→ **GIVEN REQUEST**: Rewrite the lines below as a numbered list, leaving out any blank lines.
### MATERIAL FOR THIS TASK
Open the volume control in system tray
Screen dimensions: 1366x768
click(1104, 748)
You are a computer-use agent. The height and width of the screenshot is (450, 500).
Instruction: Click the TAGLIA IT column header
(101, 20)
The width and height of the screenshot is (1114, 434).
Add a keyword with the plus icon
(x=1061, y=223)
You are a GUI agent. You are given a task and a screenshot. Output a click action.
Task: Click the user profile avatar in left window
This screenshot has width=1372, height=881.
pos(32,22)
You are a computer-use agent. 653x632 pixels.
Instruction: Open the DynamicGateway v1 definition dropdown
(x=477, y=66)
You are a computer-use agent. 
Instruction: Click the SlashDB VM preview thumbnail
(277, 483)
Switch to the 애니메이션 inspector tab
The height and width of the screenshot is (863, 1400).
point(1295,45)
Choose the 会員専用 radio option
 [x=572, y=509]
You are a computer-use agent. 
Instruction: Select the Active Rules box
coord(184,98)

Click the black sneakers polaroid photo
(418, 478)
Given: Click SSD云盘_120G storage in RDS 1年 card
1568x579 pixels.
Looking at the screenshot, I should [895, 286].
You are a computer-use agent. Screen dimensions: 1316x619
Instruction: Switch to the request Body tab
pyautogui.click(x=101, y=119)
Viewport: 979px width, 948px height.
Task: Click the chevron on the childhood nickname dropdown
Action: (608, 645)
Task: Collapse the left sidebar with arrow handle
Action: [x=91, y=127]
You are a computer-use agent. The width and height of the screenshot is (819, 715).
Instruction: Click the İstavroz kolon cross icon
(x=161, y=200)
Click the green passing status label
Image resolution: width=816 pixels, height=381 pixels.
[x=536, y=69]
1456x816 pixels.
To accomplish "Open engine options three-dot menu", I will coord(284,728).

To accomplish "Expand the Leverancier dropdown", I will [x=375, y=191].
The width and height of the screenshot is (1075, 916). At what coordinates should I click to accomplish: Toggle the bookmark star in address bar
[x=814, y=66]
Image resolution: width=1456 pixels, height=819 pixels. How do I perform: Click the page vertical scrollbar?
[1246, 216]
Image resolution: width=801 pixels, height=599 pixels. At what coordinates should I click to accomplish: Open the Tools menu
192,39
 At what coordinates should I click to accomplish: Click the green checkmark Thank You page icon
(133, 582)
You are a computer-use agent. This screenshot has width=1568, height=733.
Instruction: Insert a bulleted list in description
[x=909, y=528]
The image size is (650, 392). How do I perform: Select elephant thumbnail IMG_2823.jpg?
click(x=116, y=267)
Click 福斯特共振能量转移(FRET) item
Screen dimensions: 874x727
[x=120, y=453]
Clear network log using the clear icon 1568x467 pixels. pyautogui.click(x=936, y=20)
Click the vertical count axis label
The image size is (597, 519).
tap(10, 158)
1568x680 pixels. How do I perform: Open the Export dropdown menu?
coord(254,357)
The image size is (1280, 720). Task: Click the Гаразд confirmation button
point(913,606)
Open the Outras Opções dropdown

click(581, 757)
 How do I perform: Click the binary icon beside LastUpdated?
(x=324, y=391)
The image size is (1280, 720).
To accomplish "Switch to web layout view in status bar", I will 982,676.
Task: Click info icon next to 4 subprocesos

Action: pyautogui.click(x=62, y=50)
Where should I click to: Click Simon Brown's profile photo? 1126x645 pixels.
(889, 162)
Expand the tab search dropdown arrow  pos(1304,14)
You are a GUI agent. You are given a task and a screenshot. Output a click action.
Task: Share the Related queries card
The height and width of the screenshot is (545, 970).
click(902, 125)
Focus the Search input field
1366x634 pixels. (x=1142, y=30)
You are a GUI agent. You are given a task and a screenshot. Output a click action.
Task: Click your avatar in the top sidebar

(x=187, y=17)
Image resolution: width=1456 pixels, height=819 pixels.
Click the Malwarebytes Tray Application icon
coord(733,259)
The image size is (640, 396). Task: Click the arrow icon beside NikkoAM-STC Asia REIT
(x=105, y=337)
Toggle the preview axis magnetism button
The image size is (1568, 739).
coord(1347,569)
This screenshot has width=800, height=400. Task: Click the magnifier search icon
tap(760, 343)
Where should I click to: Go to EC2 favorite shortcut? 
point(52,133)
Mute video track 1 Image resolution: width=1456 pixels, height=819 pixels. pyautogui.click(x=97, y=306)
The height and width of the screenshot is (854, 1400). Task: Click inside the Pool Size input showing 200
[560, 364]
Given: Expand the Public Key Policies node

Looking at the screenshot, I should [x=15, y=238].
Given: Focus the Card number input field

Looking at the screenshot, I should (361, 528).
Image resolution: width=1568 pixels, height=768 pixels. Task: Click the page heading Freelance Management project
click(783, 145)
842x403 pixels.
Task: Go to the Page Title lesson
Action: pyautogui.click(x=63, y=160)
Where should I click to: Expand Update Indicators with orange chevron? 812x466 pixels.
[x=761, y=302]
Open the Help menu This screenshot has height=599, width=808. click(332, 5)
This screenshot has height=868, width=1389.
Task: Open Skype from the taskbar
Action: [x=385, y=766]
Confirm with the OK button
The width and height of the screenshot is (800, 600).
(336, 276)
######
→ **TASK OUTPUT**:
1. Open the volume control in system tray
2. Screen dimensions: 1366x768
3. click(1104, 748)
4. You are a computer-use agent. The height and width of the screenshot is (450, 500).
5. Instruction: Click the TAGLIA IT column header
6. (101, 20)
7. The width and height of the screenshot is (1114, 434).
8. Add a keyword with the plus icon
9. (x=1061, y=223)
10. You are a GUI agent. You are given a task and a screenshot. Output a click action.
11. Task: Click the user profile avatar in left window
12. This screenshot has width=1372, height=881.
13. pos(32,22)
14. You are a computer-use agent. 653x632 pixels.
15. Instruction: Open the DynamicGateway v1 definition dropdown
16. (x=477, y=66)
17. You are a computer-use agent. 
18. Instruction: Click the SlashDB VM preview thumbnail
19. (277, 483)
20. Switch to the 애니메이션 inspector tab
21. The height and width of the screenshot is (863, 1400).
22. point(1295,45)
23. Choose the 会員専用 radio option
24.  [x=572, y=509]
25. You are a computer-use agent. 
26. Instruction: Select the Active Rules box
27. coord(184,98)
28. Click the black sneakers polaroid photo
29. (418, 478)
30. Given: Click SSD云盘_120G storage in RDS 1年 card
31. 1568x579 pixels.
32. Looking at the screenshot, I should [895, 286].
33. You are a computer-use agent. Screen dimensions: 1316x619
34. Instruction: Switch to the request Body tab
35. pyautogui.click(x=101, y=119)
36. Viewport: 979px width, 948px height.
37. Task: Click the chevron on the childhood nickname dropdown
38. Action: (608, 645)
39. Task: Collapse the left sidebar with arrow handle
40. Action: [x=91, y=127]
41. You are a computer-use agent. The width and height of the screenshot is (819, 715).
42. Instruction: Click the İstavroz kolon cross icon
43. (x=161, y=200)
44. Click the green passing status label
45. Image resolution: width=816 pixels, height=381 pixels.
46. [x=536, y=69]
47. 1456x816 pixels.
48. To accomplish "Open engine options three-dot menu", I will coord(284,728).
49. To accomplish "Expand the Leverancier dropdown", I will [x=375, y=191].
50. The width and height of the screenshot is (1075, 916). At what coordinates should I click to accomplish: Toggle the bookmark star in address bar
51. [x=814, y=66]
52. Image resolution: width=1456 pixels, height=819 pixels. How do I perform: Click the page vertical scrollbar?
53. [1246, 216]
54. Image resolution: width=801 pixels, height=599 pixels. At what coordinates should I click to accomplish: Open the Tools menu
55. 192,39
56.  At what coordinates should I click to accomplish: Click the green checkmark Thank You page icon
57. (133, 582)
58. You are a computer-use agent. This screenshot has width=1568, height=733.
59. Instruction: Insert a bulleted list in description
60. [x=909, y=528]
61. The image size is (650, 392). How do I perform: Select elephant thumbnail IMG_2823.jpg?
62. click(x=116, y=267)
63. Click 福斯特共振能量转移(FRET) item
64. Screen dimensions: 874x727
65. [x=120, y=453]
66. Clear network log using the clear icon 1568x467 pixels. pyautogui.click(x=936, y=20)
67. Click the vertical count axis label
68. The image size is (597, 519).
69. tap(10, 158)
70. 1568x680 pixels. How do I perform: Open the Export dropdown menu?
71. coord(254,357)
72. The image size is (1280, 720). Task: Click the Гаразд confirmation button
73. point(913,606)
74. Open the Outras Opções dropdown
75. click(581, 757)
76.  How do I perform: Click the binary icon beside LastUpdated?
77. (x=324, y=391)
78. The image size is (1280, 720).
79. To accomplish "Switch to web layout view in status bar", I will 982,676.
80. Task: Click info icon next to 4 subprocesos
81. Action: pyautogui.click(x=62, y=50)
82. Where should I click to: Click Simon Brown's profile photo? 1126x645 pixels.
83. (889, 162)
84. Expand the tab search dropdown arrow  pos(1304,14)
85. You are a GUI agent. You are given a task and a screenshot. Output a click action.
86. Task: Share the Related queries card
87. The height and width of the screenshot is (545, 970).
88. click(902, 125)
89. Focus the Search input field
90. 1366x634 pixels. (x=1142, y=30)
91. You are a GUI agent. You are given a task and a screenshot. Output a click action.
92. Task: Click your avatar in the top sidebar
93. (x=187, y=17)
94. Image resolution: width=1456 pixels, height=819 pixels.
95. Click the Malwarebytes Tray Application icon
96. coord(733,259)
97. The image size is (640, 396). Task: Click the arrow icon beside NikkoAM-STC Asia REIT
98. (x=105, y=337)
99. Toggle the preview axis magnetism button
100. The image size is (1568, 739).
101. coord(1347,569)
102. This screenshot has width=800, height=400. Task: Click the magnifier search icon
103. tap(760, 343)
104. Where should I click to: Go to EC2 favorite shortcut? 
105. point(52,133)
106. Mute video track 1 Image resolution: width=1456 pixels, height=819 pixels. pyautogui.click(x=97, y=306)
107. The height and width of the screenshot is (854, 1400). Task: Click inside the Pool Size input showing 200
108. [560, 364]
109. Given: Expand the Public Key Policies node
110. Looking at the screenshot, I should [x=15, y=238].
111. Given: Focus the Card number input field
112. Looking at the screenshot, I should (361, 528).
113. Image resolution: width=1568 pixels, height=768 pixels. Task: Click the page heading Freelance Management project
114. click(783, 145)
115. 842x403 pixels.
116. Task: Go to the Page Title lesson
117. Action: pyautogui.click(x=63, y=160)
118. Where should I click to: Expand Update Indicators with orange chevron? 812x466 pixels.
119. [x=761, y=302]
120. Open the Help menu This screenshot has height=599, width=808. click(332, 5)
121. This screenshot has height=868, width=1389.
122. Task: Open Skype from the taskbar
123. Action: [x=385, y=766]
124. Confirm with the OK button
125. The width and height of the screenshot is (800, 600).
126. (336, 276)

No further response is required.